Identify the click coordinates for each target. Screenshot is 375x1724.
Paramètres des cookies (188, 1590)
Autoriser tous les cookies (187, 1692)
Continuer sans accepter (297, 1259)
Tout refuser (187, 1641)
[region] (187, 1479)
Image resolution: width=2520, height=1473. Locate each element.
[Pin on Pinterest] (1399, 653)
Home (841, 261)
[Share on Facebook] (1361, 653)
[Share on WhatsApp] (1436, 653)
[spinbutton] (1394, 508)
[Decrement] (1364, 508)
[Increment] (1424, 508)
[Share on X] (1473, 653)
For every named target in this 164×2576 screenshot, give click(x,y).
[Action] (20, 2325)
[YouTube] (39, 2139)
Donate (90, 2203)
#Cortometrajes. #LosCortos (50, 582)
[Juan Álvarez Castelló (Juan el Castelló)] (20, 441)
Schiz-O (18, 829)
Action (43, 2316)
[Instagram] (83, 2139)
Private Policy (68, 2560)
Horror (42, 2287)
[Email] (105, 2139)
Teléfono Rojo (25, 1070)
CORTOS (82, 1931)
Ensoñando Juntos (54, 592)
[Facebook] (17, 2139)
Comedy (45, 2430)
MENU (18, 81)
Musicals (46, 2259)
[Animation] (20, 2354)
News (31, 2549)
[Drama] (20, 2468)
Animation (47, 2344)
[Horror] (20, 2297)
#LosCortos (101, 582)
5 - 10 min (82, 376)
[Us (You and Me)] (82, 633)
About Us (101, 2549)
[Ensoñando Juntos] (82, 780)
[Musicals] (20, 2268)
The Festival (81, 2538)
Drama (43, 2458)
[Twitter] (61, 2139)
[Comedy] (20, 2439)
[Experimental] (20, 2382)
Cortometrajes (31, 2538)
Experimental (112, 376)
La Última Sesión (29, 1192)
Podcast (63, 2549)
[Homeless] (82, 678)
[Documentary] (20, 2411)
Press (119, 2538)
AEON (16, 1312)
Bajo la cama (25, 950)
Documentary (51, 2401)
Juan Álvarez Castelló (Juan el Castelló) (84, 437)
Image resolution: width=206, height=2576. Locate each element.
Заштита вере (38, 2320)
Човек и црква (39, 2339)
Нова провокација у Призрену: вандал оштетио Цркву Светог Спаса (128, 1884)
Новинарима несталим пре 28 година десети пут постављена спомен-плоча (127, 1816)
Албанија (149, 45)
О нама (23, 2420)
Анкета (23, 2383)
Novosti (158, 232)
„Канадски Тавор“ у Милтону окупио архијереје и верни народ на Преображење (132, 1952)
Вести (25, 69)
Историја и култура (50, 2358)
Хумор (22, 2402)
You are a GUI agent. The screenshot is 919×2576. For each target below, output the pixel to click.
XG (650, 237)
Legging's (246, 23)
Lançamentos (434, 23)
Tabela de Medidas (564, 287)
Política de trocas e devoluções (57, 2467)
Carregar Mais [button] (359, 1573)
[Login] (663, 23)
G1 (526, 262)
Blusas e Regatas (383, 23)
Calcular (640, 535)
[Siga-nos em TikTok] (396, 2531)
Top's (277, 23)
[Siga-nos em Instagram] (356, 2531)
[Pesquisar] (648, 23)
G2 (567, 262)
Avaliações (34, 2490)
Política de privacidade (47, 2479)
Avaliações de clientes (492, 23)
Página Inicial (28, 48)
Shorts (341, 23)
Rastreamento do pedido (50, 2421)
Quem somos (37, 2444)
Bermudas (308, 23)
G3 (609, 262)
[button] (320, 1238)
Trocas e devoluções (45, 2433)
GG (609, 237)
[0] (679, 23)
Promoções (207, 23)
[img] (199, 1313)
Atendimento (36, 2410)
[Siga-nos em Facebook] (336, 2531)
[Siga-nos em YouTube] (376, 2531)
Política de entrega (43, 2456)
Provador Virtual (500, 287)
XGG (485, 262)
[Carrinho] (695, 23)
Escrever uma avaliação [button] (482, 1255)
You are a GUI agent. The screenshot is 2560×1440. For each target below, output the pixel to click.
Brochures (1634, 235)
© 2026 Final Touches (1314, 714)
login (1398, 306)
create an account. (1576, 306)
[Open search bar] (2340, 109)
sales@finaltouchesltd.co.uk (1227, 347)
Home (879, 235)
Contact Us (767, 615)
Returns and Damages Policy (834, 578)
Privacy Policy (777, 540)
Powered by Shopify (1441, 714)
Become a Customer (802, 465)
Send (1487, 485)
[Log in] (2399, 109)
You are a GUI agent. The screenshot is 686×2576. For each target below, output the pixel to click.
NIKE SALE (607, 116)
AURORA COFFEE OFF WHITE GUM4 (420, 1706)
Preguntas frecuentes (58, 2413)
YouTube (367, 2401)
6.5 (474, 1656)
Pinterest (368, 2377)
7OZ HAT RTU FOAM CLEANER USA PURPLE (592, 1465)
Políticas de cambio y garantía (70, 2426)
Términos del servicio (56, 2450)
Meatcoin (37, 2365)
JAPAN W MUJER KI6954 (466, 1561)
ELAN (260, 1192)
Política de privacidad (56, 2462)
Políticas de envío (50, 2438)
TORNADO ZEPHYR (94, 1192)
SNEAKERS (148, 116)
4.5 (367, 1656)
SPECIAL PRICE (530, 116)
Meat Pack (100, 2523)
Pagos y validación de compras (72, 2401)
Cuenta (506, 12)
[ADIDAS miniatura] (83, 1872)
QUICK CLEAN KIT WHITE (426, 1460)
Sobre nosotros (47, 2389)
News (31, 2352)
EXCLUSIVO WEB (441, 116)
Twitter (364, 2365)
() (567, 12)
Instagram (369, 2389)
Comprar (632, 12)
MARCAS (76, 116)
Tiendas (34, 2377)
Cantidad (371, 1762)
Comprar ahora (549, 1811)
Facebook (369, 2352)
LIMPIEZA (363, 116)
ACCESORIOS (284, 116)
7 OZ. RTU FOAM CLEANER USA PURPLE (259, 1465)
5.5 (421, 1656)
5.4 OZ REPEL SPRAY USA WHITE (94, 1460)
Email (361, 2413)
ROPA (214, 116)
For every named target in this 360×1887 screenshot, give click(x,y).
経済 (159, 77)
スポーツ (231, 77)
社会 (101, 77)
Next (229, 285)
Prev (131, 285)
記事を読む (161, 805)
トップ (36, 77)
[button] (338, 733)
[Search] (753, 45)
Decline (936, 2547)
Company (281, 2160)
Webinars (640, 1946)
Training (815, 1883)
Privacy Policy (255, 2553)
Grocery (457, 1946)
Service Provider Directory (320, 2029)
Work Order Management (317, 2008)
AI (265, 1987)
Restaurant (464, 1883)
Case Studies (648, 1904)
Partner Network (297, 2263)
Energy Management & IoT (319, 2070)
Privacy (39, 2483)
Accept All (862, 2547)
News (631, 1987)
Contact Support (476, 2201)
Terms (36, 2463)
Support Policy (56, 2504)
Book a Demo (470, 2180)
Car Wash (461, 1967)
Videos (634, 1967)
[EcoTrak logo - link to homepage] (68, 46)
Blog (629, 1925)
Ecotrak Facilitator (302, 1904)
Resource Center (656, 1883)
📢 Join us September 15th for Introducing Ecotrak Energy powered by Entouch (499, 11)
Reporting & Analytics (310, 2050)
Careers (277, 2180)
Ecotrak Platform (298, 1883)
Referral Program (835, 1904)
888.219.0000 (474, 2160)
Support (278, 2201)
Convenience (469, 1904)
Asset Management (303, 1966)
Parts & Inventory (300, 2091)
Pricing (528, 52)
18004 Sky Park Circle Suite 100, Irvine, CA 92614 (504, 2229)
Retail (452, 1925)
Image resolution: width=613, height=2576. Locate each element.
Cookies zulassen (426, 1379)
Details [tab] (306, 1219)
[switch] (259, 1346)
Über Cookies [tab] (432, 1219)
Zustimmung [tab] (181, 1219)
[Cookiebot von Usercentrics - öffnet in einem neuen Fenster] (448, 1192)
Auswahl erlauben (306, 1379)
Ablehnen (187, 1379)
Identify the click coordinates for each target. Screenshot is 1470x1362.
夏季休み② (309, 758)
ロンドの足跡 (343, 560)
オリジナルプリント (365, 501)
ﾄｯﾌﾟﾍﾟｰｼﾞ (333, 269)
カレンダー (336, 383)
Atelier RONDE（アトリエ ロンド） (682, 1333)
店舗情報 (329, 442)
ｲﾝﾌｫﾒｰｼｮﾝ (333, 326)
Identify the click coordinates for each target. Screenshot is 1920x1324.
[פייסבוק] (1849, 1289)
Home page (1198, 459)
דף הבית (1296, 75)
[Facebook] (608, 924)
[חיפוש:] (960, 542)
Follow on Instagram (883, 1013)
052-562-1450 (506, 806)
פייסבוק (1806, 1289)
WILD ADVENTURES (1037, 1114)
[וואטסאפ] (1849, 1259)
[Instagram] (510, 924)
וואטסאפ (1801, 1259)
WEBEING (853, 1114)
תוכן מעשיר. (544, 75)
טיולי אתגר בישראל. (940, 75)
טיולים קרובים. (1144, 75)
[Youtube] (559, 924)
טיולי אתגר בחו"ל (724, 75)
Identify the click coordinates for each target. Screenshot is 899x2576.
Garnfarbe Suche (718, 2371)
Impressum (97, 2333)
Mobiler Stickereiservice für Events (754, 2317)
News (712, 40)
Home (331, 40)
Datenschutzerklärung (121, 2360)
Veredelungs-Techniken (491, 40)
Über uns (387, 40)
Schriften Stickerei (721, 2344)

## What to work on
Up to and including the final line of the data above, please copy every line exactly, starting from the one that contains "052-562-1450 (506, 806)".

## Answer space
052-562-1450 (506, 806)
פייסבוק (1806, 1289)
WILD ADVENTURES (1037, 1114)
[וואטסאפ] (1849, 1259)
[Instagram] (510, 924)
וואטסאפ (1801, 1259)
WEBEING (853, 1114)
תוכן מעשיר. (544, 75)
טיולי אתגר בישראל. (940, 75)
טיולים קרובים. (1144, 75)
[Youtube] (559, 924)
טיולי אתגר בחו"ל (724, 75)
Identify the click coordinates for each target. Screenshot is 899x2576.
Garnfarbe Suche (718, 2371)
Impressum (97, 2333)
Mobiler Stickereiservice für Events (754, 2317)
News (712, 40)
Home (331, 40)
Datenschutzerklärung (121, 2360)
Veredelungs-Techniken (491, 40)
Über uns (387, 40)
Schriften Stickerei (721, 2344)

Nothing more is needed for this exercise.